Task inputs:
******************************
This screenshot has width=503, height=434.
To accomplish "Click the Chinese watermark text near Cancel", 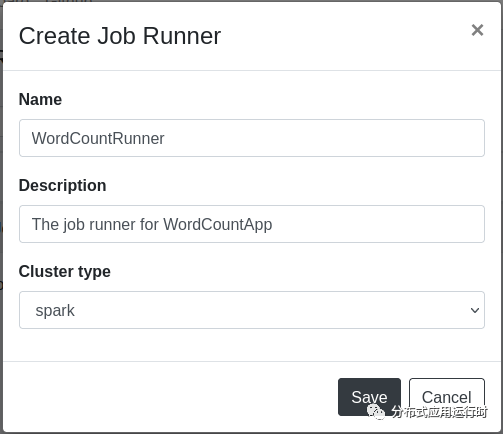I will tap(439, 412).
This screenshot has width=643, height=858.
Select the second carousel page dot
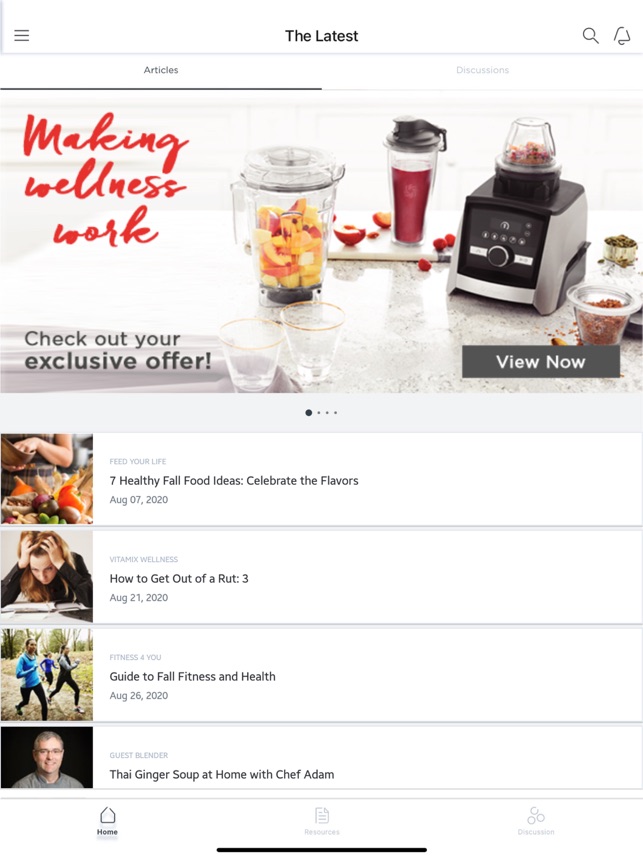tap(319, 413)
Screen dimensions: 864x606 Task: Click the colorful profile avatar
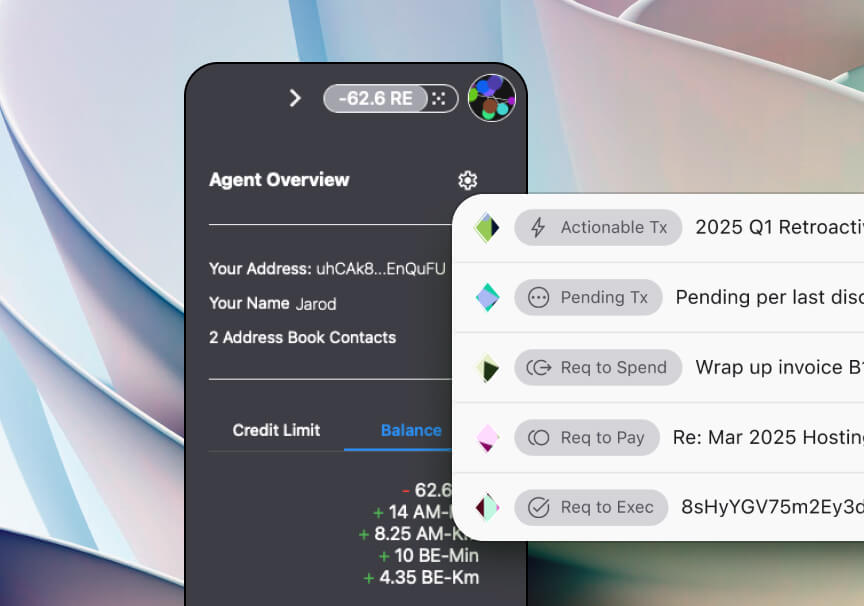coord(491,98)
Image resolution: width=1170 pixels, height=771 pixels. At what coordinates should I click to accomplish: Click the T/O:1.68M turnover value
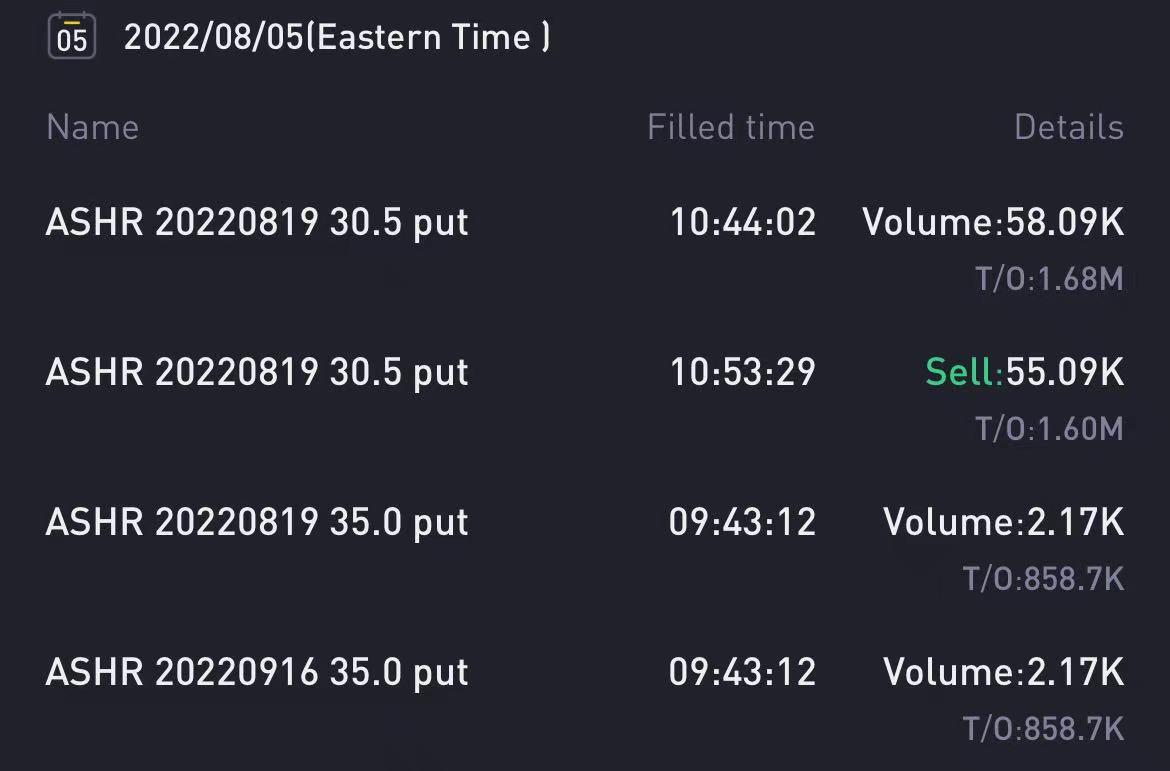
******************************
Task details: Every line in the data above that contains the word "width" counts; report how many there are and nothing more.

Exercise output: 3